Rewrite everything from the first line down to the line ending in "(296, 648).", substituting "position" for "location" and keeping all else unchanged. Leave out the pictures.

RECORDS SHOWN:
_ _ _ _

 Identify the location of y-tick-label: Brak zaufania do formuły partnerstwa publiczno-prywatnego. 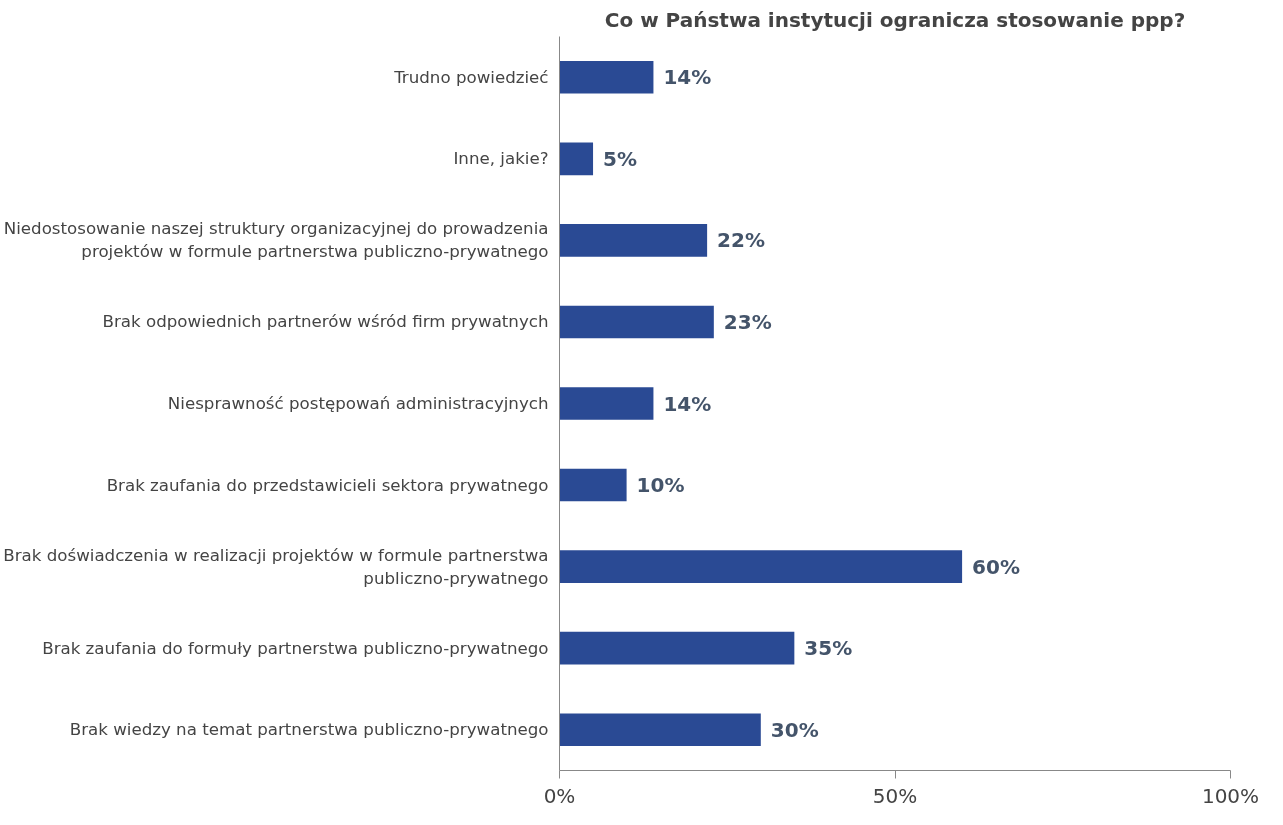
(296, 648).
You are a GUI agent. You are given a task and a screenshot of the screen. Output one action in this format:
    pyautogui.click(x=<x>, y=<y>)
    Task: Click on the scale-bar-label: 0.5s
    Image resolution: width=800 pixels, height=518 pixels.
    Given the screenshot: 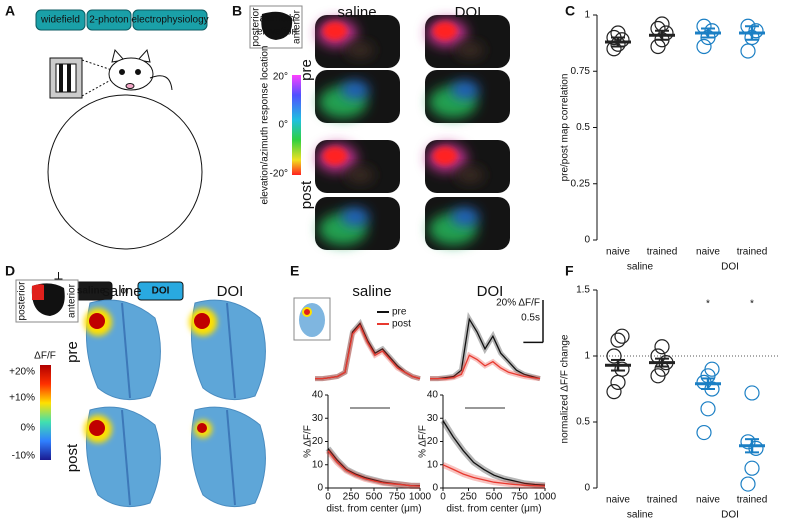 What is the action you would take?
    pyautogui.click(x=530, y=318)
    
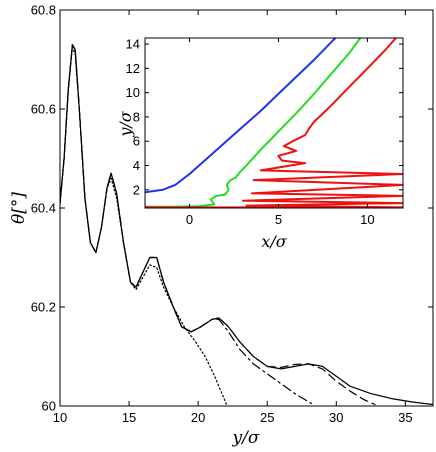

_ _ _ _

YOUR RESPONSE:
 Identify the position of y-tick-label: Brak zaufania do formuły partnerstwa publiczno-prywatnego. 
(296, 648).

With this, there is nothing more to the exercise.